An die Formalitäten denken

Bei einem Umzug gilt es an einiges zu denken, was man bereits im Vorfeld erledigen muss. Wichtig ist vor allem der Nachsendeantrag bei der Post, schließlich möchte man ja auch die Post an die neue Adresse bekommen. Selbst wenn bereits im Vorfeld allen wichtigen und relevanten Stellen die neue Adresse mitgeteilt hat, so passiert es immer wieder, dass die Post für eine Weile dennoch an der alten Adresse landet.

Die sogenannte kostenlose Umzugsmitteilung sorgt dafür, dass sich alle Vertragspartner selbstständig über die neue Adresse informieren können. Das gilt natürlich nur für alle die, die auch vorher die alte Adresse kannten. Für eine solche Umzugsmitteilung kann man sich einfach in nur 2 Minuten online anmelden.

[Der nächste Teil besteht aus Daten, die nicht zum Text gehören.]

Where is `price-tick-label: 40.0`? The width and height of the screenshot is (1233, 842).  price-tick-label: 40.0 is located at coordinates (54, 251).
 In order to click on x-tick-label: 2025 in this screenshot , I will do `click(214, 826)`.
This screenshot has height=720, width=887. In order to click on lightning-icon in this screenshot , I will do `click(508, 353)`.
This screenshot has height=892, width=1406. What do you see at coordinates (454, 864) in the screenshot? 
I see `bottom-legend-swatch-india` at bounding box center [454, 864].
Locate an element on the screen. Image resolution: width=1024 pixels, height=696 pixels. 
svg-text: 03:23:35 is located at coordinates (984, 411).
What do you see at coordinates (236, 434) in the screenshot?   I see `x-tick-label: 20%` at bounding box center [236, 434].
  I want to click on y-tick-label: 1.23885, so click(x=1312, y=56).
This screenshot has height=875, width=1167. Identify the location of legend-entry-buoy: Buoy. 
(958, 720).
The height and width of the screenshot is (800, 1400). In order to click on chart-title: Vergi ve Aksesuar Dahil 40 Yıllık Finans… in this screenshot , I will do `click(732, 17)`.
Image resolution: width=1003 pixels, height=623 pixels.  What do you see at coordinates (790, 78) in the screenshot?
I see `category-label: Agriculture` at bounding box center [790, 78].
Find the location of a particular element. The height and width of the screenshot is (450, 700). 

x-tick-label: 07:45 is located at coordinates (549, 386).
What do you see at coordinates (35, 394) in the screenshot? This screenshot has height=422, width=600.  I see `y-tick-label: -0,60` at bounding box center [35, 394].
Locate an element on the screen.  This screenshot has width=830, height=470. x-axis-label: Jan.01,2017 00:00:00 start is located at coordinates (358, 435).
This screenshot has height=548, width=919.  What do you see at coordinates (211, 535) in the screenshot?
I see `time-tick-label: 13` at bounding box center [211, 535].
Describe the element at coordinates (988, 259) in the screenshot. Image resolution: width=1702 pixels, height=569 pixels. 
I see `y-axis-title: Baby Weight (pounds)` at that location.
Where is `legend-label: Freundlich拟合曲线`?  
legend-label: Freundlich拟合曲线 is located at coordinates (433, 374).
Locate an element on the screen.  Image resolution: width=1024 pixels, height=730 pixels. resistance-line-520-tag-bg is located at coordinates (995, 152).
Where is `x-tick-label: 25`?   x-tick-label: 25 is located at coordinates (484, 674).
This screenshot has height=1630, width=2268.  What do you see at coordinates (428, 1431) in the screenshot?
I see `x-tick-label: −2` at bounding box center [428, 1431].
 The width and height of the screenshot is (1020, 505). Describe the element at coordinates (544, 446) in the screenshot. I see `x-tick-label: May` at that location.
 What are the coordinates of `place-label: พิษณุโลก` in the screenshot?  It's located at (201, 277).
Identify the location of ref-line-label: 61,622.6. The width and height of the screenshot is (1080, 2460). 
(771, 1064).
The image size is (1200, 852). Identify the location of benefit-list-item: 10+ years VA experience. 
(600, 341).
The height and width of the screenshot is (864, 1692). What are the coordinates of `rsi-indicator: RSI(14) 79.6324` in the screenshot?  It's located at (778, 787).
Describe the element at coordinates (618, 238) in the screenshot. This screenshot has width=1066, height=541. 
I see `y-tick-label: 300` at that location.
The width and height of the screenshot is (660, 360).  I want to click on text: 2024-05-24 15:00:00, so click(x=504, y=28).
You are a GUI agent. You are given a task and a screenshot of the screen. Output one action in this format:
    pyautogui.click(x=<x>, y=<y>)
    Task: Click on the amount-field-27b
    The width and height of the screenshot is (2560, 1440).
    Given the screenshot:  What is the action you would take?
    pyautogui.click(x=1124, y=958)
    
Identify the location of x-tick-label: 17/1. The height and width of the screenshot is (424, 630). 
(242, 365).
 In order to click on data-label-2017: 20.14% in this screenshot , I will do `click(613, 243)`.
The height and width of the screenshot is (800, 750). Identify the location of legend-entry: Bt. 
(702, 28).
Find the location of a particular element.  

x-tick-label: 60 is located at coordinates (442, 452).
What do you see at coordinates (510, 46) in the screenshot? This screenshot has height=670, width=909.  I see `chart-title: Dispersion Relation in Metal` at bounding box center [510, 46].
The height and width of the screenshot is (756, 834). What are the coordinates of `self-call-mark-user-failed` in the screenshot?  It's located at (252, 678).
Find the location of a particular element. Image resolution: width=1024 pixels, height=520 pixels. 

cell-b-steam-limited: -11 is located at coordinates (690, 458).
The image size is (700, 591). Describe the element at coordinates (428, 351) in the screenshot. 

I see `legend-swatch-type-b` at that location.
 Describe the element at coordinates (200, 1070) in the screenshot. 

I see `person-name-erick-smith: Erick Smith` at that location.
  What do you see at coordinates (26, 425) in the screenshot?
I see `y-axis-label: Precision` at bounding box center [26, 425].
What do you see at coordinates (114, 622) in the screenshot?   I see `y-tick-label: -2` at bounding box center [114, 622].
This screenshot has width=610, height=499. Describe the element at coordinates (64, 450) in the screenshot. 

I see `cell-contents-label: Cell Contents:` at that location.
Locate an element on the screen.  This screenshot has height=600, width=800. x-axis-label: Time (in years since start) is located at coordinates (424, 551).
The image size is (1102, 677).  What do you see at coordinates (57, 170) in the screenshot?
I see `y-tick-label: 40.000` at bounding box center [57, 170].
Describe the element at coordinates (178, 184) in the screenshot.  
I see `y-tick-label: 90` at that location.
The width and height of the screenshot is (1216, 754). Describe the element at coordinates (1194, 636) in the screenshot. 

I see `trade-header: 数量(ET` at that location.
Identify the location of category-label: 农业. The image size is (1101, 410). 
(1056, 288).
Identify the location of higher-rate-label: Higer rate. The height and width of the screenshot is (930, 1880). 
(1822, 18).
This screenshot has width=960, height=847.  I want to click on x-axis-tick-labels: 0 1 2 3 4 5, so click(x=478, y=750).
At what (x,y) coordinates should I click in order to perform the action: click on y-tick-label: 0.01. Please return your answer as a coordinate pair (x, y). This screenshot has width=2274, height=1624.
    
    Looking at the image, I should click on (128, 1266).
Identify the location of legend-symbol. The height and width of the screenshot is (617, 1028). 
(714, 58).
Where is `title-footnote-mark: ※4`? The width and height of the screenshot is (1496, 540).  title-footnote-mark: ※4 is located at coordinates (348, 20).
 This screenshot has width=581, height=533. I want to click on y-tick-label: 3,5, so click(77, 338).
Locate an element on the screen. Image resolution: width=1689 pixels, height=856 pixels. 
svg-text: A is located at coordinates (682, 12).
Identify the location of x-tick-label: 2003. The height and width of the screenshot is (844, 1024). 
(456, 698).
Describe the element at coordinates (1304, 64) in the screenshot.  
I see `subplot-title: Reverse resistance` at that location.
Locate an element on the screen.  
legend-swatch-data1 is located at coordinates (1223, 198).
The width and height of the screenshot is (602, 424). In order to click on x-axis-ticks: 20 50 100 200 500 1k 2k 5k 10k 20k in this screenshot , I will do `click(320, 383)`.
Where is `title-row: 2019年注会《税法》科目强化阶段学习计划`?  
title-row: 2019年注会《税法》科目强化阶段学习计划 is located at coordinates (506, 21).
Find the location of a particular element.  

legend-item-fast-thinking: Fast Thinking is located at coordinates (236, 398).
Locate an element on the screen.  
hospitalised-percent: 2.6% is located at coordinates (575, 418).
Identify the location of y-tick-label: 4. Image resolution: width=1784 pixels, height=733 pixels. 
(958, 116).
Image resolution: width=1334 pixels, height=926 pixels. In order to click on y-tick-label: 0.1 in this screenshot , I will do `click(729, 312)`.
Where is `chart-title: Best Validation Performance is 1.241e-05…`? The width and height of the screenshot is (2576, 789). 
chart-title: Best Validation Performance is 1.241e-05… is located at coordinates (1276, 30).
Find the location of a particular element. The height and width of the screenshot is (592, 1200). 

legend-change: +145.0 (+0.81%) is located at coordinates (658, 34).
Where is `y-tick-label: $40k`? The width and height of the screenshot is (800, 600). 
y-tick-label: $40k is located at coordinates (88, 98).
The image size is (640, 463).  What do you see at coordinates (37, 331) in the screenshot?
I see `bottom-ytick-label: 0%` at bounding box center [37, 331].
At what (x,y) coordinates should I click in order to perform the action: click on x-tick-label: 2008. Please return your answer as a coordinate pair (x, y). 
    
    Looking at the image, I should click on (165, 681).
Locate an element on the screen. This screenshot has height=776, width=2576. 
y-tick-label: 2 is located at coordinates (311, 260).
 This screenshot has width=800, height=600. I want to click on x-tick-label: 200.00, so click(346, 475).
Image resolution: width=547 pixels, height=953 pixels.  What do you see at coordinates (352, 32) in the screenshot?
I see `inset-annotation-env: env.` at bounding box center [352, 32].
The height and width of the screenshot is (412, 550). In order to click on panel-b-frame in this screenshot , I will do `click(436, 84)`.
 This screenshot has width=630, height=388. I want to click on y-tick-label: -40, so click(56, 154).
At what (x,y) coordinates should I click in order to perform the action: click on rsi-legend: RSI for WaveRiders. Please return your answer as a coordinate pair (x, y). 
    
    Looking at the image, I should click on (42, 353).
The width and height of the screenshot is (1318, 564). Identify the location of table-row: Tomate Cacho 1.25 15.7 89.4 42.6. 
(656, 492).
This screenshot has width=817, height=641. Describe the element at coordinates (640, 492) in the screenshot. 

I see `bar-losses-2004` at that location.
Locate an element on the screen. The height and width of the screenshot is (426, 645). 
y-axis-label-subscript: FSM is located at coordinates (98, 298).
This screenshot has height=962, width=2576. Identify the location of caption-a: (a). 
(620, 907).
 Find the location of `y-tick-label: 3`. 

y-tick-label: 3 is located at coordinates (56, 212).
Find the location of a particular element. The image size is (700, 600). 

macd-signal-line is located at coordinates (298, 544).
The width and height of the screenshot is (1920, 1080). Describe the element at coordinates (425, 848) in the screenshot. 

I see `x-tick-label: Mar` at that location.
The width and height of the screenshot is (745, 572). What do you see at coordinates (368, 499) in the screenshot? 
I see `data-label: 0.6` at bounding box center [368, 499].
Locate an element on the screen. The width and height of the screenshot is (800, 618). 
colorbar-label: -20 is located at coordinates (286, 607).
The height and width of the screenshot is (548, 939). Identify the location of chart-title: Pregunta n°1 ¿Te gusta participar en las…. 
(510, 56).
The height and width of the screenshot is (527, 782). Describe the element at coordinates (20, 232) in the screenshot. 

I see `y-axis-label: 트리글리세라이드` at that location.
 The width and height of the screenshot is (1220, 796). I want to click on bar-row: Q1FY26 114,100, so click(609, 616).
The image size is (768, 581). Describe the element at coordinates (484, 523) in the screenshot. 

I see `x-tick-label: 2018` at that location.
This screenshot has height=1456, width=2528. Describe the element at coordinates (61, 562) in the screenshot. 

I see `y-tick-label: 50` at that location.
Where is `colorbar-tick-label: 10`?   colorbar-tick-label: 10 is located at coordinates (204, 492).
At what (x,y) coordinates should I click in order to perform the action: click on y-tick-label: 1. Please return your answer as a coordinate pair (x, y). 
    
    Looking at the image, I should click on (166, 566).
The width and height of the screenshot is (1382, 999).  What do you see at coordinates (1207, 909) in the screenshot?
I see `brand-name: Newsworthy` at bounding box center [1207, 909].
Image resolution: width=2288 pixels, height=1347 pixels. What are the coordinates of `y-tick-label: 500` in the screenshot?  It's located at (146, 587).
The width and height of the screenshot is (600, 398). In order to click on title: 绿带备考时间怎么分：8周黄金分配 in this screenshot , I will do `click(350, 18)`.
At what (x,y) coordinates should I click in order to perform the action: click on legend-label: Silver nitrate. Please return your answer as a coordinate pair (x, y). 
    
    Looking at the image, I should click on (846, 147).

Vorab die Umgebung erkunden

Etwas Neues ist eigentlich eine tolle und aufregende Sache, doch sie kann eben auch Angst und Unsicherheit hervorrufen. Schließlich gibt man für das Neue das liebgewonnene Gewohnte auf. Aus diesem Grund ist es sehr sinnvoll nicht nur die Wohnung oder das neue Haus vor dem Umzug zu besichtigen, sondern auch vor allem die Umgebung.

Gerade wenn es sich um einen Umzug handelt der weiter weg ist, sollte man unbedingt schöne Besichtigungstouren machen, auf denen das Kind schon einmal die neue Umgebung kennenlernen kann. Das gilt auch und besonders für den nahegelegen Kindergarten oder die Schule. Je mehr das Kind bereits vor dem Umzug von der Umgebung kennt, desto mehr wird ihm die Angst vor dem Unbekannten genommen. In den meisten Fällen entwickelt sich sogar eine echte Vorfreude auf den neuen tollen Spielplatz oder den Kindergarten, der jetzt viel näher ist und auch irgendwie schöner und bunter zu sein scheint.

Ebenfalls sinnvoll ist es, sich bereits vorab zu informieren, welche Spielgruppen oder Sportstätten es in der Nähe gibt. So schafft man schnell wieder einen abwechslungsreichen und bunten neuen Alltag für das Kind.